Todo eso había quedado definitivamente en el pasado. Se había alejado del grupo en ocasión de un retiro de Semana Santa, en que ese mismo sacerdote les había hecho ver con palabras inspiradas —pero que ella sintió completamente irreales—, que el camino de la fe era extraño y terriblemente exigente. Les había hablado, en efecto, de la cruz que cada uno debía tomar en seguimiento del que se había dejado crucificar para salvarnos y que desde esa terrible situación nos llama a negarnos a nosotros mismos, a abandonar el camino de los placeres del mundo y a apreciar la pobreza y la humildad. No. Ella, a quien el mundo sonreía y prometía los más altos lugares en razón de su belleza, no estaba dispuesta al sacrificio.

No había vuelto más a la Iglesia desde esa lejana Pascua, en que además se dio cuenta de que el apuesto sacerdote que hablaba tan poéticamente del amor y que ella sabía que no permanecía impasible ante sus encantos de mujer, estableció respecto a ella una distancia infranqueable, una barrera de incomunicación tras la cual lo vio parapetarse en fría y seguramente dolorosa actitud defensiva. Una actitud que —se le ocurrió pensar en el momento— no era tan distinta a la que en ocasiones le parecía que adoptaba ante ella el profesor San Julián. ¿Por qué le doy tanto miedo a algunos hombres? Lo cierto fue que cuando al año siguiente Florencia entró a la Universidad en Valdivia, encontró allí otros amigos y otras ideas y se olvidó completamente del pequeño mundo de su parroquia. Cuando Marcel le preguntó si creía en Dios, hacía ya mucho tiempo que Florencia había dejado de pensar en Él, en su sacerdote y en las exigencias que derivan de aquella tan peculiar concepción del amor.

Así, pues, el contenido terrible de las frases enunciadas por Marcel resultaba totalmente inoficioso para Florencia. En aquellas exabruptas palabras Marcel había vomitado lo esencial de los argumentos con que lograra en su momento hacer pedazos las débiles defensas morales que pusieron por un tiempo a sus intentos de seducción las dos muchachas peregrinas. Pero aunque en el plano de las ideas esas palabras no significaron nada importante para Florencia, el tono encendido y apasionado de sus palabras impregnadas de odio no dejaron de impactarla, estremeciéndola en sus entrañas: aumentaron por un lado el deseo de ser amada por ese hombre fuerte y avasallador, y reforzaron al mismo tiempo las poderosas defensas que ella levantaba frente a él, defensas que sabemos no eran del tipo que había supuesto Marcel.

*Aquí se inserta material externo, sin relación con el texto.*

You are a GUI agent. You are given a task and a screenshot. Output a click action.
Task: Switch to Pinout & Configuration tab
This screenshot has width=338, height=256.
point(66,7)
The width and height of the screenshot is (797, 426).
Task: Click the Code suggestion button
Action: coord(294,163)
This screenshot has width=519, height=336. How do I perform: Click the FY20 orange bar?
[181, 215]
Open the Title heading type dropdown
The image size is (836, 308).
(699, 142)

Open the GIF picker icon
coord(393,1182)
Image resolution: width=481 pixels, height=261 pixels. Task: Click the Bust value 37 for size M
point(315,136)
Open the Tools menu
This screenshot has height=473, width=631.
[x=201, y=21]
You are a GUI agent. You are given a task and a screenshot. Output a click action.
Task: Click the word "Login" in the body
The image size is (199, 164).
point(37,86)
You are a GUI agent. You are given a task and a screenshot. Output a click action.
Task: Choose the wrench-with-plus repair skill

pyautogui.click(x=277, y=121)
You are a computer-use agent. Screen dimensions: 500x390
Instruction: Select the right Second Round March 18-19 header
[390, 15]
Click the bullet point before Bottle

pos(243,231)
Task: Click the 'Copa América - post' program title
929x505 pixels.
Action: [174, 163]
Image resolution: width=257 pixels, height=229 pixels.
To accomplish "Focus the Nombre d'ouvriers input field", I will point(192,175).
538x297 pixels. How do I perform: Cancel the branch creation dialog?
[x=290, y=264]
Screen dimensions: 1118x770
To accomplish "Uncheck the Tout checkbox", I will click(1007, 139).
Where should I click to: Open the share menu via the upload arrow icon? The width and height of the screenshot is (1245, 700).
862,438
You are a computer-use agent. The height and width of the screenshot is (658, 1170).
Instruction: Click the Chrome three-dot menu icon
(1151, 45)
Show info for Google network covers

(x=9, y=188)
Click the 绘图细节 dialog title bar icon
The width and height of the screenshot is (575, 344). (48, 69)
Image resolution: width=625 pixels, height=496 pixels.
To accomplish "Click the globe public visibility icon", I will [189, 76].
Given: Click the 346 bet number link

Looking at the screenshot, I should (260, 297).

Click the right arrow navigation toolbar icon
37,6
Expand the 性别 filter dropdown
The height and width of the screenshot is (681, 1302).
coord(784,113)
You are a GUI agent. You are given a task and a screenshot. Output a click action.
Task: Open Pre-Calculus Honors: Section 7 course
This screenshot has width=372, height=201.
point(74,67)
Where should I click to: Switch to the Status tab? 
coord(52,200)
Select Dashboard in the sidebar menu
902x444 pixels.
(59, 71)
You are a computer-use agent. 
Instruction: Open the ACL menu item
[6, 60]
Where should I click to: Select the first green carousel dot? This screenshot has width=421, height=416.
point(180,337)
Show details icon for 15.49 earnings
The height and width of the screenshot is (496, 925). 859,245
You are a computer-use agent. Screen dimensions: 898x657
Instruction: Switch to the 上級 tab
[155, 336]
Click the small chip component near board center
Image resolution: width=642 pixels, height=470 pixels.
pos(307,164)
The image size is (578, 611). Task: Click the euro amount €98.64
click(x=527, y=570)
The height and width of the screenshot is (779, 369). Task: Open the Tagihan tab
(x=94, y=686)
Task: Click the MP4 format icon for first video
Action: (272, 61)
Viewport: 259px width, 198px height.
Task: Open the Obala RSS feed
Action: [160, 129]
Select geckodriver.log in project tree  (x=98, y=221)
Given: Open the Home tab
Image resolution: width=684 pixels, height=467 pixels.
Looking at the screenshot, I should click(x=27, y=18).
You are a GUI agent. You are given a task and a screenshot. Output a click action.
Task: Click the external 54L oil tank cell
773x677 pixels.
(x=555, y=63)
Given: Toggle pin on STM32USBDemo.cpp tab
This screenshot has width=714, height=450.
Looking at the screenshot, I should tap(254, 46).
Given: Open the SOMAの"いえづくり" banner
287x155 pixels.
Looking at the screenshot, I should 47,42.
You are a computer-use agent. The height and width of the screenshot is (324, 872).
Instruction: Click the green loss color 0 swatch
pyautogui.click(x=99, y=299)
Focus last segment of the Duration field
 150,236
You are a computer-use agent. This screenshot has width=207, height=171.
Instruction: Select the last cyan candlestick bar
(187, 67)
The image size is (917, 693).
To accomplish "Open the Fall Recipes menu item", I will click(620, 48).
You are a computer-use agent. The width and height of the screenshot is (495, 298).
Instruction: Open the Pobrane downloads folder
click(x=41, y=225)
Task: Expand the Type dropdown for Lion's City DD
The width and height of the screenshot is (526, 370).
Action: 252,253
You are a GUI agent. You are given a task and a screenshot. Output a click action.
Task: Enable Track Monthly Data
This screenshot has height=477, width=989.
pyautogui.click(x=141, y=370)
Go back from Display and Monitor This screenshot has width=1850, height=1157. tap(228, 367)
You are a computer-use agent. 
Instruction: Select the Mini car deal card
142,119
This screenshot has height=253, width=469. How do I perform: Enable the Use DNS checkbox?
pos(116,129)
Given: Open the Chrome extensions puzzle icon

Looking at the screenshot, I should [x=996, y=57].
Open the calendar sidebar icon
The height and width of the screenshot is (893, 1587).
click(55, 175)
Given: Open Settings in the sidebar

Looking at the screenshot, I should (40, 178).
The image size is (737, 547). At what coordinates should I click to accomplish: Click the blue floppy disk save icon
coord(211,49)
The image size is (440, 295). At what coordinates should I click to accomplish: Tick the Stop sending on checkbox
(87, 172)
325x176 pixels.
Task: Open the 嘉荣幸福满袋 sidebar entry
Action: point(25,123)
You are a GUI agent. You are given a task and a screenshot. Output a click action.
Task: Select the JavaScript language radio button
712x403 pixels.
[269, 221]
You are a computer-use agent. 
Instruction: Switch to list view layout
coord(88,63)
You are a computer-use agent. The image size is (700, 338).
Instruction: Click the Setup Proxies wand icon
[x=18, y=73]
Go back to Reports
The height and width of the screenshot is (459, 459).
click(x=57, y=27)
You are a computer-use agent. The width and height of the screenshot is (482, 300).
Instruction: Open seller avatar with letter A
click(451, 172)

— La religión es para las personas débiles y sufrientes... —continuaba arremetiendo Marcel como un guerrero ciego ante un enemigo inexistente; pero Florencia lo hizo volver a la realidad con una frase dulce y con sus labios tibios:

— ¡Deja eso! ¿No quieres mostrarme donde están tus heridas?

Estas palabras tiernas —que Florencia pronunció sin saber el motivo y que tal vez llegaron a sus labios junto al recuerdo de aquellos lejanos tiempos de su adolescencia parroquiana— y el beso amoroso que las acompañaban, hicieron que Marcel se sintiera desarmado por primera vez. Aunque sólo fuera por un momento.